As the El Paso shooter reportedly wrote, this nightmare scenario long pre-dates the President. It's a narrative called The Passing of the Great Race, bestseller by Madison Grant in 1916, an idea now called "White Genocide." [See "White Nationalist Changes His Mind: Heart Came First" in my blog (12/28/2018] Before that, when Lincoln was a candidate for President, the "Know - Nothing Party" saw immigrants from Roman Catholic countries as the same kind of threat. An even older narrative lies behind all of these, the one we heard in the chant at Charlottesville, "Jews will not replace us." According to that narrative, Karl Marx and other Jews use political liberalism to open borders and dilute the "great race." That was the narrative behind the mass shooter at the Tree of Life Synagogue last year.
The President is right to connect the El Paso crime to video games. Some teach us it's okay to target Zombies or Nazis because they're so dangerous, they don't count as human. Mowing them down gets likes and laughs. For the same reason, I and the audience at a showing of Tarantino's latest movie laughed at horrific violence visited upon Nazis and zombie - like cultists.
When the President asked what he can do about the "invasion" at a rally in March, someone said, "Shoot them." The audience laughed; the President quipped, "Only in the Panhandle" to more laughs and cheers.
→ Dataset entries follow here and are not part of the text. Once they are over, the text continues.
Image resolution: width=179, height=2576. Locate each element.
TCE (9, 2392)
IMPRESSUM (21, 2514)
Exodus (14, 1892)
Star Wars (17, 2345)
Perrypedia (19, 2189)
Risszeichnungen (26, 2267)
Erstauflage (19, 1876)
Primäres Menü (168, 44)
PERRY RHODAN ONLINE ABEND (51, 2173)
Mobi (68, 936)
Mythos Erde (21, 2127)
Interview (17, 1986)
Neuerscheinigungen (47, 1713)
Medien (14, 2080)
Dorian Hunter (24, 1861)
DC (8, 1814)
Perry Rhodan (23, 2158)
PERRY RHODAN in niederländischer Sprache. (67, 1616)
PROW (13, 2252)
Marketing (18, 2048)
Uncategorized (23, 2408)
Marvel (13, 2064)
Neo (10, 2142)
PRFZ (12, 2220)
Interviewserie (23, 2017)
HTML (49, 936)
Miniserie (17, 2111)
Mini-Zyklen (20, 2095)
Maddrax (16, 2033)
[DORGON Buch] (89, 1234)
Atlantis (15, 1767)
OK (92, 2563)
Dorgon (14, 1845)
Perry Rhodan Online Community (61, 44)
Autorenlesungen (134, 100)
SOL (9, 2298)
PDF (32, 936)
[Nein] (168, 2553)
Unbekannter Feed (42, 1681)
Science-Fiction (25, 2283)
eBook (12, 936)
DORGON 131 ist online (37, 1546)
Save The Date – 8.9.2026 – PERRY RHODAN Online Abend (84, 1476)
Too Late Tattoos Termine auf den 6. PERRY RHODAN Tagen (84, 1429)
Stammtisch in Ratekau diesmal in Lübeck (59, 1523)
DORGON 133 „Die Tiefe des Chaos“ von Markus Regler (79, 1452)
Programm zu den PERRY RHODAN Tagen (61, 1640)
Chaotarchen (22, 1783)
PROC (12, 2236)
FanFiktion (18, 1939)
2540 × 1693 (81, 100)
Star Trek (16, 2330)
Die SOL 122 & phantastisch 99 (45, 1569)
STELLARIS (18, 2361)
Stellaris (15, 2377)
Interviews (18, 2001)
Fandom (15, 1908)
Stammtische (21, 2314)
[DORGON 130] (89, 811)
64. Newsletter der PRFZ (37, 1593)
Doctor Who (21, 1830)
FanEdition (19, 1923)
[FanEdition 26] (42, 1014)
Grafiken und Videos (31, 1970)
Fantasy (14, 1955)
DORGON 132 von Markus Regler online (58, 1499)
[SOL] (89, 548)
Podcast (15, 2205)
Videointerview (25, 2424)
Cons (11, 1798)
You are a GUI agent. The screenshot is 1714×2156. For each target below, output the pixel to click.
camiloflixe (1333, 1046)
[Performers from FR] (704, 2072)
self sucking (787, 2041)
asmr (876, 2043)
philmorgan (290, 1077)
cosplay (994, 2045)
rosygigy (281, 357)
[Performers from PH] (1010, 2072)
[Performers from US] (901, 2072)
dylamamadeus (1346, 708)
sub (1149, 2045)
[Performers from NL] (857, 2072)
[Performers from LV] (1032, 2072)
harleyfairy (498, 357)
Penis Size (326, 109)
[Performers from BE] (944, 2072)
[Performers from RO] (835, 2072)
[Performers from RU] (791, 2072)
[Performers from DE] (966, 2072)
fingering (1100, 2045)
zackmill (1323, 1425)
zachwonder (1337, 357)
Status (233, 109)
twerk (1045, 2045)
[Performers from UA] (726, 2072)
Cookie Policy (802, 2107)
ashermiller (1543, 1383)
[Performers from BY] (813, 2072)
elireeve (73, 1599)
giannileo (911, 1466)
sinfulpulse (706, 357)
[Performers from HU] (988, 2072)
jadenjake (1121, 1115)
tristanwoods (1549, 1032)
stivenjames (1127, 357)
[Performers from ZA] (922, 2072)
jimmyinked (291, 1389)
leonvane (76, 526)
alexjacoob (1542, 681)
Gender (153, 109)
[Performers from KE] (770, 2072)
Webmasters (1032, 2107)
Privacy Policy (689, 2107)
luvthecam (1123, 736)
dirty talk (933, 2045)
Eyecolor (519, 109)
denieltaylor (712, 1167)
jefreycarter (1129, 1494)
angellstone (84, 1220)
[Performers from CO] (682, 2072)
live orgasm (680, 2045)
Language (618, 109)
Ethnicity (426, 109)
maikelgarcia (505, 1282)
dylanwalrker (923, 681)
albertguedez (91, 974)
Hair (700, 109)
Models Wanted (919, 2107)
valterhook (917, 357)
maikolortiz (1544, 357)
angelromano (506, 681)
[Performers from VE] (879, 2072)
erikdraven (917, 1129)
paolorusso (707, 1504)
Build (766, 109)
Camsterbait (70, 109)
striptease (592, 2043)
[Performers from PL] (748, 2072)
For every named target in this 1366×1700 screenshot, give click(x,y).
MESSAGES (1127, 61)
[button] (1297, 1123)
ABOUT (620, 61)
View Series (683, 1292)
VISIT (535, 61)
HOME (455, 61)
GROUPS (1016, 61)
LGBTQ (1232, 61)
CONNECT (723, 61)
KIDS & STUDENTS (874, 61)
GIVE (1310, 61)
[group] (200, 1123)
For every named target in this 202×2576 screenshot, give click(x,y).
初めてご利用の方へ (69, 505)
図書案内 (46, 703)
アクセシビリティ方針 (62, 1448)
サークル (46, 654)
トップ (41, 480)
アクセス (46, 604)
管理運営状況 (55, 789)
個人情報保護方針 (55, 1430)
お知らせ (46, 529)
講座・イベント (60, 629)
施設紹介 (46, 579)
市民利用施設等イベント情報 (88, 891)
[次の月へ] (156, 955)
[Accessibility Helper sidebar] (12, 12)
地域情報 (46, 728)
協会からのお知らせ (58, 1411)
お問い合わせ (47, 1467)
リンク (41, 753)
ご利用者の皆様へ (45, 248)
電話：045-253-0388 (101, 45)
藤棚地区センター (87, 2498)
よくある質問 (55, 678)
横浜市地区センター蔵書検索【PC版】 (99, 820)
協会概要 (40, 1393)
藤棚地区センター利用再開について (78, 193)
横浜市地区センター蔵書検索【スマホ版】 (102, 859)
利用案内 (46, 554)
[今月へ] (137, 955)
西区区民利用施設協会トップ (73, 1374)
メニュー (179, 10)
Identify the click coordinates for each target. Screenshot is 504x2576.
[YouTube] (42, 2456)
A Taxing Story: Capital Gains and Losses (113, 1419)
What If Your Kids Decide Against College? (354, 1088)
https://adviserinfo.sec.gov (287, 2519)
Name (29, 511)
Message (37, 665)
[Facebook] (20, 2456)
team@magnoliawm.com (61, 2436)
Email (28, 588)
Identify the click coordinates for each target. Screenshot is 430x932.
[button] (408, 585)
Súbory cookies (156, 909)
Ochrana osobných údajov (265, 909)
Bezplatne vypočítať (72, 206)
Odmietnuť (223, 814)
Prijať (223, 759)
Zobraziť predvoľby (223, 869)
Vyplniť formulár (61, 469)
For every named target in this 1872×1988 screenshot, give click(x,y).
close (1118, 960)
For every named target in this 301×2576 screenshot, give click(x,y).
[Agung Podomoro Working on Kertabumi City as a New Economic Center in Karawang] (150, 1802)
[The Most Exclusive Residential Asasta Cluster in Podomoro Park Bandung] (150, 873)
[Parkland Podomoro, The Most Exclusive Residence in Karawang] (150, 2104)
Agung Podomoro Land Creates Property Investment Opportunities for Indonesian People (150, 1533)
That's not the reaction of insane people or haters; it's the reaction of decent, sane people coming together in a pep rally to face something that frightens them.
The El Paso shooter, fearful of the imminent white genocide thinks of himself as a hero standing up for decent real humans against the Zombie Apocalypse. The foolish young man in the basement of the church in Charleston a few years ago said as much about himself, that someone had to stand up for the white race. The insanity isn't in the shooters; it's in the narrative. But let's not call that narrative anything cool like "pure evil" or "hate"; it's fear.